Ce bref tour d’horizon de la gérontologie sociale et de ses principaux outils conceptuels nous a permis d’aborder le fait que les personnes vieillissantes sont situées au cœur d’un phénomène social singulier. Hétérogène, dynamique et influencé par de nombreux facteurs à toutes les échelles, le vieillissement est complexe, contingent, construit socialement et donc toujours enchâssé au sein de systèmes socio-culturels particuliers (Corin 1982). D’un point de vue phénoménologique et individuel, l’identité conférée et attribuée par le biais de l’âge chronologique ne correspond pas nécessairement aux expériences associées à l’âge socio-culturel et/ou à l’âge personnel. Justement, la gérontologie sociale critique nous met en garde contre les généralisations hâtives et nous enjoint à rester à l’affût de la diversité qui traverse la population vieillissante. À l’aide d’approches intersectionnelles et d’une sensibilité aux parcours de vie individuels (Ferrer et al. 2017), ce champ de recherche nous permet également de reconnaître que l’âgisme qui parcourt les sociétés occidentales peut en effet se conjuguer au classisme, au capacitisme, au sexisme, au racisme ou encore à l’homophobie. Les personnes vieillissantes ne sont pas isolées des forces parcourant la société, bien au contraire.
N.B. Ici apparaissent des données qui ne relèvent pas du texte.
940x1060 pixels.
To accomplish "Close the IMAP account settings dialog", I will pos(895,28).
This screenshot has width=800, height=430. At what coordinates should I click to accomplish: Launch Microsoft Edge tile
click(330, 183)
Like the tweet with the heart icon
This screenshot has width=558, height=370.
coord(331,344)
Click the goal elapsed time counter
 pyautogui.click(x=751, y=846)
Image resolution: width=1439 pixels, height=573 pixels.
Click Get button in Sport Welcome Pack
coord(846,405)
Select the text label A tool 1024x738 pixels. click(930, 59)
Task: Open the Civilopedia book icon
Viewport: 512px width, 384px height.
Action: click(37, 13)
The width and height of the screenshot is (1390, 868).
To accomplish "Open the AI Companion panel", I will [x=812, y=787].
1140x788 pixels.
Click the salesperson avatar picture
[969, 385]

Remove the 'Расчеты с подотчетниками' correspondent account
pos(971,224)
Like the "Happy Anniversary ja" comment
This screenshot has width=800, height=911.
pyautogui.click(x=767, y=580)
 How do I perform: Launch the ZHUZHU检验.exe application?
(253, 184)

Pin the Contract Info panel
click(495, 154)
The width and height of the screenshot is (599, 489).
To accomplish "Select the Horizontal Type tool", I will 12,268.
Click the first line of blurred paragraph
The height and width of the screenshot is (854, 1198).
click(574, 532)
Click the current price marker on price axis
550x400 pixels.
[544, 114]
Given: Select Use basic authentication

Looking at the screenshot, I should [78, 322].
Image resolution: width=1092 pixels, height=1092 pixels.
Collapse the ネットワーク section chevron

Ces oppressions systémiques, inhérentes au mode de production capitaliste, peuvent ainsi moduler les expériences des personnes vieillissantes, en les plaçant, temporairement ou de manière plus étendue dans le temps, dans des situations et/ou des états d’exclusion sociale, souvent multidimensionnels. Encore perçu comme une menace sociétale, le vieillissement de la population nous force à mettre en lumière les rapports sociaux intergénérationnels, la portée, voire l’inefficacité des politiques publiques et des mécanismes d’assistance et de reconnaissance, et ce à plusieurs échelles de gouvernance. Conséquemment, pour Grenier et al. (2017), une plus grande attention mériterait d’être accordée au vécu et aux discours des personnes vieillissantes en situation de précarité, dont le nombre serait appelé à augmenter dans les prochaines années dans la plupart des pays occidentaux, à mesure que l’État social continue de se retirer au profit

de l’État néolibéral. Cette approche critique peut nous permettre de revoir et de dynamiser les études en gérontologie sociale portant sur le logement, sur le vieillissement sur place et sur les rapports à l’urbain. Pour une gérontologie sociale critique d’inspiration sociologique et anthropologique, l’objectif heuristique – complémentaire à une approche versée dans l’économie politique et portant sur l’analyse de politiques publiques - est de tenter de documenter comment les processus de mise à l’écart des personnes vieillissantes peuvent s’exprimer sur le terrain, dans le quotidien des personnes concernées, en leur demandant directement ce qu’elles en pensent. Ce faisant, on peut alors accéder à l’agentivité que peuvent déployer les personnes vieillissantes devant des processus sociaux pouvant avoir des conséquences palpables dans leur vie quotidienne.